** EXERCISE DIRECTIONS **
In the following material, identify every line holding the string "this" and return it.
━━━ EXTRACTED RECORDS ━━━
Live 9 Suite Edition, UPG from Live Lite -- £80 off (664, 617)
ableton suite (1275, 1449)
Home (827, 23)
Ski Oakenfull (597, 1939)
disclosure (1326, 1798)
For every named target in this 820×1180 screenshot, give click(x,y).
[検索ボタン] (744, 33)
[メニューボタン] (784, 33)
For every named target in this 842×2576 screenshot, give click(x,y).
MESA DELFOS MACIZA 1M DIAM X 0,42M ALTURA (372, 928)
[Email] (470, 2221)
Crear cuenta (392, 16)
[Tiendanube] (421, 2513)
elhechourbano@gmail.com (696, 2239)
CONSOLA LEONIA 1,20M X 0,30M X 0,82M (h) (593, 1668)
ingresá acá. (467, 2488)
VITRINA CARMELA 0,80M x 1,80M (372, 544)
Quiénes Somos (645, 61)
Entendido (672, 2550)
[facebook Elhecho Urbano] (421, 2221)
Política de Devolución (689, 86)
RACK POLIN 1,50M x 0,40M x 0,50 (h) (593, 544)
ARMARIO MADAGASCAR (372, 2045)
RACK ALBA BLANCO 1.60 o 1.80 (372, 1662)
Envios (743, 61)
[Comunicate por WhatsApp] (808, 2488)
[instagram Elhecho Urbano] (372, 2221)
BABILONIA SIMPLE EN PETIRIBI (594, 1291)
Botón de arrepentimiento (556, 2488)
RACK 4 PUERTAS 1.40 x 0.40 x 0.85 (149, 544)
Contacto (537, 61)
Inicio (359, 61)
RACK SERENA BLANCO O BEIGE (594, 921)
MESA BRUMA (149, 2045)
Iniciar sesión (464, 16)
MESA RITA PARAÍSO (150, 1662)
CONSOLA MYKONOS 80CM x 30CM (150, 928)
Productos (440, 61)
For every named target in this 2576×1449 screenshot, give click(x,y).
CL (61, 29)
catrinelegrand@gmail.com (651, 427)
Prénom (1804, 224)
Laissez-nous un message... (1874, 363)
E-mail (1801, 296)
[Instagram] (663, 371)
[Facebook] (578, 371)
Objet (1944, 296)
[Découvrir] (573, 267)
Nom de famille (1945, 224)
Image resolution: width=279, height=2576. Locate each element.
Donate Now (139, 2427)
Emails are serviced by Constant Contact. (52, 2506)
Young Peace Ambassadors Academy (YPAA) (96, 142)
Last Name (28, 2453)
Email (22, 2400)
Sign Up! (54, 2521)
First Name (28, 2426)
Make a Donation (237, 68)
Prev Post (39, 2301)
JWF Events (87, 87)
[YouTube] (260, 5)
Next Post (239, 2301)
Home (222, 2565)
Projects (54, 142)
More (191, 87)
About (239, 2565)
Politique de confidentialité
━━━
** ANSWER SECTION **
For every named target in this 820×1180 screenshot, give click(x,y).
For every named target in this 842×2576 screenshot, give click(x,y).
For every named target in this 2576×1449 screenshot, give click(x,y).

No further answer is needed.